A new media movement in the United States is overdue; and we need to build one that is collaborative, equitable, and premised on the belief of treating journalism as the public good it is. One that focuses not on saving what we’ve lost, but building something we’ve never had. That requires imagination, experimentation and looking back to our history: new approaches to how journalism is practiced, how it is funded, whose voices are heard, and rethinking how public policy must ensure we have a thriving, public interest media system in support of a healthy, multiracial democracy. 

Through Press Forward — and hopefully, other future initiatives — philanthropy has the opportunity to throw its support behind this already growing movement. Innovative for-profit publishers are attracting philanthropic dollars to complement commercial revenue. Nonprofit news has grown to several hundred digital-first outlets. Public media reaches millions despite chronic underfunding. 

We hope it doesn’t end there. We need to commit to public funding at the local, state, and national levels, designed to preserve news organizations’ editorial independence, including their essential role as watchdogs of government. New coalitions are focusing on the role of public policy, and winning across the country.

Time is of the essence and the stakes are high. 

What happens in the next five years — which projects succeed, who gets funding, and which policies get passed — will shape our media system for at least a generation. It will influence which local communities have access to reliable information to make informed decisions about policies, programs, and events, and who gets to more fully participate in democracy.

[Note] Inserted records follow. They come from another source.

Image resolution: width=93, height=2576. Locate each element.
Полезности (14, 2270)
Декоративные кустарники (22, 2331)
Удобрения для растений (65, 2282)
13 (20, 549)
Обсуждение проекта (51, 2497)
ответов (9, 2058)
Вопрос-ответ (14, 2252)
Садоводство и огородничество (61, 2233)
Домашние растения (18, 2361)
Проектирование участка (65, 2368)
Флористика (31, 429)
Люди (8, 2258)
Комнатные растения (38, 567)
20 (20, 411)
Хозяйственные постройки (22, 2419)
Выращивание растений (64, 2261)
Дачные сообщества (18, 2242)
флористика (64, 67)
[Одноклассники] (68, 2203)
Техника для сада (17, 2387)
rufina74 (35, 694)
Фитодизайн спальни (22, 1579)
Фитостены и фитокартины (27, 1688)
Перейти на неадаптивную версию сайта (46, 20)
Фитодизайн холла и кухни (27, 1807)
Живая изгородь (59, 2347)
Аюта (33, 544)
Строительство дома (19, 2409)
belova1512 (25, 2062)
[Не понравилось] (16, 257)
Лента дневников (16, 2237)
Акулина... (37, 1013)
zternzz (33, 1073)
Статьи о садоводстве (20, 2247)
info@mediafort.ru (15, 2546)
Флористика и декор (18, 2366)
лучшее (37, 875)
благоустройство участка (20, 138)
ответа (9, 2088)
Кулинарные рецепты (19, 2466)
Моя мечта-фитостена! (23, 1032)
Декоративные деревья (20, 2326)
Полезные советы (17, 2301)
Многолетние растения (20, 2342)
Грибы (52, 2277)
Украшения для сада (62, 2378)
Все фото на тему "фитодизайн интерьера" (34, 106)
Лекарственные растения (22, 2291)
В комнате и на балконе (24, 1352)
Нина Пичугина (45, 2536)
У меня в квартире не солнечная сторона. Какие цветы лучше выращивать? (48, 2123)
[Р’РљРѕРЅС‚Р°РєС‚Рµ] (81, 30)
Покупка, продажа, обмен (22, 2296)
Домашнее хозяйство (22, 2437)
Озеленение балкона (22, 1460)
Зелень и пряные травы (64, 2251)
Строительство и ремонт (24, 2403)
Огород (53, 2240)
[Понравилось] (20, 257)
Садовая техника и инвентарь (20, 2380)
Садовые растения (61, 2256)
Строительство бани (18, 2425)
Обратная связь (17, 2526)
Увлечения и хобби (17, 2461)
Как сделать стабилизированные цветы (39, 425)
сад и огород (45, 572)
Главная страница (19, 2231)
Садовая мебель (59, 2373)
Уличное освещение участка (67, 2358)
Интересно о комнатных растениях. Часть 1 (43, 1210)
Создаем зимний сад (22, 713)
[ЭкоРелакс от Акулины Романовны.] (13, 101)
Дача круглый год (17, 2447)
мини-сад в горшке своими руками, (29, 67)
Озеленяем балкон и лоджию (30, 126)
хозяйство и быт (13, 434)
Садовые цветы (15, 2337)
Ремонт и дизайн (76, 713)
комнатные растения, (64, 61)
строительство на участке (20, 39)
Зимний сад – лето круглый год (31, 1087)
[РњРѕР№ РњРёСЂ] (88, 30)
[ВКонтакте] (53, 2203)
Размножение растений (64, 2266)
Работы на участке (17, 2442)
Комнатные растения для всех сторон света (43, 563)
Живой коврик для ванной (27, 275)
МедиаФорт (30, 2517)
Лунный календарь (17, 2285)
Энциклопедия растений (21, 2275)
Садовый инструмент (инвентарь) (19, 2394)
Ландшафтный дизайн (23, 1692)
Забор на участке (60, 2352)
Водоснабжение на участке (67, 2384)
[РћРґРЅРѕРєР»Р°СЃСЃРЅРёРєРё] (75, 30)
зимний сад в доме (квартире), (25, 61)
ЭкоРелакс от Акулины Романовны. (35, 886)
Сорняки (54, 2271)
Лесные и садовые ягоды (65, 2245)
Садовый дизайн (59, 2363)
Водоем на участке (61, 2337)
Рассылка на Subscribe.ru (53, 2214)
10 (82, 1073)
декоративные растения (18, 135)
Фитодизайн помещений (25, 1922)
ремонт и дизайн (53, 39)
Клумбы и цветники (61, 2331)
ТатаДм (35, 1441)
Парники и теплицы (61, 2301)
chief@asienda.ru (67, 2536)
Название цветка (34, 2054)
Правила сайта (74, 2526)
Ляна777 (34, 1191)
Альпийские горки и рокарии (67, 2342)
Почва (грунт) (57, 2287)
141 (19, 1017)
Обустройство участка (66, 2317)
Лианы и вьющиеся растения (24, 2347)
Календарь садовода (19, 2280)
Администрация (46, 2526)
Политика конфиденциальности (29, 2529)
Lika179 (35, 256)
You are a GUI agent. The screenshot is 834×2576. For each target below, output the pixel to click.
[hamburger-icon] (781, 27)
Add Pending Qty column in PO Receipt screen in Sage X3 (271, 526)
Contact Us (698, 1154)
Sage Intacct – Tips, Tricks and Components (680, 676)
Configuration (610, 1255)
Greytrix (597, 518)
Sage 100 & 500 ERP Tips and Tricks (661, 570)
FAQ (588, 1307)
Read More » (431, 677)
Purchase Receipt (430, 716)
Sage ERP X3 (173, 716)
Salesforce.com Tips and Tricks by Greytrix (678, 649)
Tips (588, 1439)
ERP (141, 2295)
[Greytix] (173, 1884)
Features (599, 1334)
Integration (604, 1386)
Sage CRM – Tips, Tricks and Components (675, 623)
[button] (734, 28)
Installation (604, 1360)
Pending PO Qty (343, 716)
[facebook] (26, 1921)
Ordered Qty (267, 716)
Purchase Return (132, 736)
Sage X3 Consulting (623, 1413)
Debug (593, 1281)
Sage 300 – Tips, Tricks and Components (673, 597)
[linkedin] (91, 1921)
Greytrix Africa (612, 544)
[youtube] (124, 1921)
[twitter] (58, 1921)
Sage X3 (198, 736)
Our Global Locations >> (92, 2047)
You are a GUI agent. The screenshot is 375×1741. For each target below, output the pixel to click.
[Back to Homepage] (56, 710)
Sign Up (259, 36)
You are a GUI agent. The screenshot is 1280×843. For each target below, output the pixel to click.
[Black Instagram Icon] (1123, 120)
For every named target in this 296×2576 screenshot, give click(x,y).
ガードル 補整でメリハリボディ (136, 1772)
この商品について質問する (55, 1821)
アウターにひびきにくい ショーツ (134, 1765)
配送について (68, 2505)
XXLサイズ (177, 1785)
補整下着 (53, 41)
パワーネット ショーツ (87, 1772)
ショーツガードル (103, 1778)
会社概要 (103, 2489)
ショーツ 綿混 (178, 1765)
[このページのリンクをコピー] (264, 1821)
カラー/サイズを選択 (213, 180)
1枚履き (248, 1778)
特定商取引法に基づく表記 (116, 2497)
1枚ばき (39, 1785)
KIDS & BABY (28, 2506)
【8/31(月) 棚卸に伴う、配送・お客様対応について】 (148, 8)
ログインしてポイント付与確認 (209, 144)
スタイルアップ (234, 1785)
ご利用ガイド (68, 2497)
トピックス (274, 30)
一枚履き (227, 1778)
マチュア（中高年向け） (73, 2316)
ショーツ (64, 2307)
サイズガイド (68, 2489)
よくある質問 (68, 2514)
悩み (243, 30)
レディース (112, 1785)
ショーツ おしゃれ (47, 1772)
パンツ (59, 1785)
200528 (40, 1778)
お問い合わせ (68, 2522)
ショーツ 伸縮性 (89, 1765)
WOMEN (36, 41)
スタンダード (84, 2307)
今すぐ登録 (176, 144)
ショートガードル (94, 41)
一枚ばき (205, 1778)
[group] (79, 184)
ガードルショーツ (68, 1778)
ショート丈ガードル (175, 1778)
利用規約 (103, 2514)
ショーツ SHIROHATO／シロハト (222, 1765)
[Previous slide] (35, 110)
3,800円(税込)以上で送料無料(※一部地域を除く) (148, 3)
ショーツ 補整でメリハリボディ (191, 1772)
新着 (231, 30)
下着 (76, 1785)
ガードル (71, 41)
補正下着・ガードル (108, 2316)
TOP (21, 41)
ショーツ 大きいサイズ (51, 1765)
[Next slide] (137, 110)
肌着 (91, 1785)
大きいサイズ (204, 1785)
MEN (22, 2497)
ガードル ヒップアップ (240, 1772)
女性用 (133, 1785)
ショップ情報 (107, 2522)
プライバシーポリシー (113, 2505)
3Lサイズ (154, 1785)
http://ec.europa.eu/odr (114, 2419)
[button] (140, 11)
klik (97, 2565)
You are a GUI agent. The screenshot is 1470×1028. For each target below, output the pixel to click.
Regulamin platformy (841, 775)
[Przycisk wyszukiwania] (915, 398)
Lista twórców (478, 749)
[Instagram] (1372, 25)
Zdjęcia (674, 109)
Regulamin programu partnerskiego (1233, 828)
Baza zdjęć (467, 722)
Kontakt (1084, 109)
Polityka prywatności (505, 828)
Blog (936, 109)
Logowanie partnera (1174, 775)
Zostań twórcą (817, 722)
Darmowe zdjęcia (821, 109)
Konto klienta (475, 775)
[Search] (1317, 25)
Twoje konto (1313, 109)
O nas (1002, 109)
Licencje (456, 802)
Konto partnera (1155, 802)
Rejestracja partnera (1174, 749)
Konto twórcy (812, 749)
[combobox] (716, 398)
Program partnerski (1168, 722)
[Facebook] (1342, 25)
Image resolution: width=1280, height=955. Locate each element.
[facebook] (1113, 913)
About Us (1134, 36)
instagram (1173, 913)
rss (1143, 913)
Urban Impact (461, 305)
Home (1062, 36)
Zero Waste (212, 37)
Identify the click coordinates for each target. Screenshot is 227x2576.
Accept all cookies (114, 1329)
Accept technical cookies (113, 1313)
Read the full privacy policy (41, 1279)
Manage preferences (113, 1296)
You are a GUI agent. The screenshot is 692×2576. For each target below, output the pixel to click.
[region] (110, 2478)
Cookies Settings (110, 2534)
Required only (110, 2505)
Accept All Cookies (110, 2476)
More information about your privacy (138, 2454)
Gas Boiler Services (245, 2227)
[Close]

Civic media, which has accomplished so much with fewer resources than its mainstream peers, now sits before an opportunity to finally get what it needs. 

It matters who gets backing. It matters where the bets are placed. And, as numerous journalism affinity organizations representing marginalized communities have highlighted, it matters that this under-resourced field can finally operate from an abundant mindset where the needs of the diverse public are put before the profit needs of our profession.

Organization is necessary: It gives groups involved in building a new civic information infrastructure more power to drive widespread change. Now is the time for us to build a coalition of media practitioners, pro-democracy advocates, funders, and government leaders to ensure that civic media, and the information it aims to share, is ubiquitous in every community in the United States. 

There is a lot to be skeptical about — we’re journalists, after all. But the only way to see if we can shift the status quo is by getting organized, flexing our collective power, and securing the resources needed for our field and communities to grow and thrive. 

From philanthropy to traditional local news, we hope that our peers will join in this collective effort. There is no other way forward but together.


Members of the News Futures collective contributed to this project. News Futures is a group of newsroom leaders operating proven models for civic media; community organizers galvanizing a racially equitable future for local news; and media researchers studying information ecosystems and the people who shape them.